Task statement: In the passage on buffered file reading, copy the part that opens with the words containing "One commenter correctly" and closes with "than $c = fgetc($fp)", changing "commenter" to "reader".

You could write a character-by-character accumulation loop that (a) pushes field strings onto an array when it encounters commas and (b) calls a function to save accumulated field strings to a mysql database when it finds the record signifier:
while($c = fgetc($fp)) {
if($c == ',') {
$fields[] = implode(null,$accumulator);
$accumulator = array();
} else if($c == '\\') {
save_fields_to_mysql($fields);
$fields = array();
$accumulator = array();
} else
$accumulator[] = $c;
}
This will probably work for you if you're certain that your fields never contain your field or record separators as data.
If that's a possibility, you'll need to come up with an escape sequence to represent literal values of your field and record separator (and probably your escape sequence as well). Let's say that this is the case, and assume the % sign as an escape character:
define('ESCAPED',1);
define('NORMAL',0);
$readState = NORMAL;
while($c = fgetc($fp)) {
if($readState == ESCAPED) {
$accumulator[] = $c;
$readState = NORMAL;
} else if($c == '%') {
$readState = ESCAPED;
} else if($c == ',') {
$fields[] = implode(null,$accumulator);
$accumulator = array();
} else if($c == '\\') {
save_fields_to_mysql($fields);
$fields = array();
$accumulator = array();
} else
$accumulator[] = $c;
}
ie, any occurance of a % sets a state variable which indicates on the next pass through the loop, whatever character we read will be taken as literal data which is part of a field rather than a signifier.
This should keep your memory usage at a minimum.
[Update] What about I/O efficiency?
One commenter correctly pointed out that this illustration is pretty I/O intensive, and since I/O tends to be the most costly operation in terms of time, it's entirely possible it wouldn't be an acceptable solution.
At one other end of the spectrum we have the option of buffering the entire file into memory, which includes the original memory-intensive solutions the Asker mentioned but wanted to avoid. The happy medium probably lies somewhere in the middle: we can use the read-limit you can pass as the second argument to fgets()
to pull in a somewhat large (but not ridiculously large) number of characters in a single I/O gulp, and then process that buffer character-by-character instead of the I/O stream, refilling it when we burn through the buffer.
This does make the read process a little more code intensive than $c = fgetc($fp)
, though, because you have to monitor where you are in the buffer and how full the buffer is as well as where you are in the file. You can do this with a series of flags and index variables inside the read loop if you want, but it might be more convenient to have an abstraction something like this:
class StrBufferedChrReader {
private $_filename;
private $_fp;
private $_bufferIdx;
private $_bufferMax = 2048;
private $_buffer;
function __construct($filename=null,$bufferMax=null) {
if($bufferMax) $this->_bufferMax = $bufferMax;
if($filename) $this->open($filename);
}
function _refillBuffer() {
if($this->_fp) {
$this->_buffer = fgets($this->_fp,$this->_bufferMax + 1);
$this->_bufferIdx = 0;
return $this->_buffer;
}
return false;
}
function open($filename=null) {
if($filename) $this->_filename = $filename;
if($this->_fp = fopen($this->_filename))
$this->_refillBuffer();
return $this->_fp;
}
function getc() {
if($this->_bufferIdx == $this->_bufferMax)
if(!$this->_refillBuffer())
return false;
return $this->_buffer[$this->_bufferIdx++];
}
function close() {
$this->_buffer = null;
$this->_bufferIdx = null;
return fclose($this->_fp);
}
}
Which you could use in either loop above like so:
$r = new StrBufferedChrReader($filename,$bufferSize);
while($c = $r->getc()) {
...
Something like this allows you to stake out a lot of different spots along the continuum between a memory-intensive solution and an I/O intensive solution by changing $bufferSize. Bigger $bufferSize, more memory usage, fewer I/O ops. Smaller $bufferSize, less memory usage, more I/O ops.
(Note: don't assume that class is production-ready. It's meant as an illustration of a possible abstraction, may contain off-by-one or other errors. May cause blurred vision, lack of sleep, heart palpitations, or other side effects. Check with a doctor and unit testing before using.)

[Stored items]
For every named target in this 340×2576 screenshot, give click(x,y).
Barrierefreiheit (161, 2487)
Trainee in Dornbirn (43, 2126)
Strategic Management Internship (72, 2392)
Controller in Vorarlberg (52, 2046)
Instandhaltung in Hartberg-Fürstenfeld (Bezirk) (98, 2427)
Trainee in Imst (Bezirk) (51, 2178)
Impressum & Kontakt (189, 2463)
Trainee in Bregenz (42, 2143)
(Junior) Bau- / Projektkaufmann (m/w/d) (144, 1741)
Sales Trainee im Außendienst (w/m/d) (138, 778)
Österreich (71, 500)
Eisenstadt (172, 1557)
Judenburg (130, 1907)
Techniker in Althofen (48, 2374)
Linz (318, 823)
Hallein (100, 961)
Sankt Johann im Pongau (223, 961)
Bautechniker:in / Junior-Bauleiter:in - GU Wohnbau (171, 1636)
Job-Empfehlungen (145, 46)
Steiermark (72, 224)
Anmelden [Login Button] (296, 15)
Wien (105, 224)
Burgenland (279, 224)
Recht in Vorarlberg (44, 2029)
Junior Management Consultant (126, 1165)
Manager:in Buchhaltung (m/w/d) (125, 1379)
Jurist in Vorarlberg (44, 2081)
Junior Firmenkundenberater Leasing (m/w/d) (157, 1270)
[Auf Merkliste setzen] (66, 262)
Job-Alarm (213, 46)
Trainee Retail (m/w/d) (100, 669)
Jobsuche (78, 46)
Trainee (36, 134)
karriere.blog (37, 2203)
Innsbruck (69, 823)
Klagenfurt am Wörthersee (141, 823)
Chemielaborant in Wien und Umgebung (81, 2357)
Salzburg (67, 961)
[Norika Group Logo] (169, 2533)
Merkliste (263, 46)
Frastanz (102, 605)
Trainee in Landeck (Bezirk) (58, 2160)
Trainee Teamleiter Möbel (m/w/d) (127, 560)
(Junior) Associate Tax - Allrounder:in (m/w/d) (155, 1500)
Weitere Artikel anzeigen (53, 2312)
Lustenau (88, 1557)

Written reply:
One reader correctly pointed out that this illustration is pretty I/O intensive, and since I/O tends to be the most costly operation in terms of time, it's entirely possible it wouldn't be an acceptable solution.
At one other end of the spectrum we have the option of buffering the entire file into memory, which includes the original memory-intensive solutions the Asker mentioned but wanted to avoid. The happy medium probably lies somewhere in the middle: we can use the read-limit you can pass as the second argument to fgets()
to pull in a somewhat large (but not ridiculously large) number of characters in a single I/O gulp, and then process that buffer character-by-character instead of the I/O stream, refilling it when we burn through the buffer.
This does make the read process a little more code intensive than $c = fgetc($fp)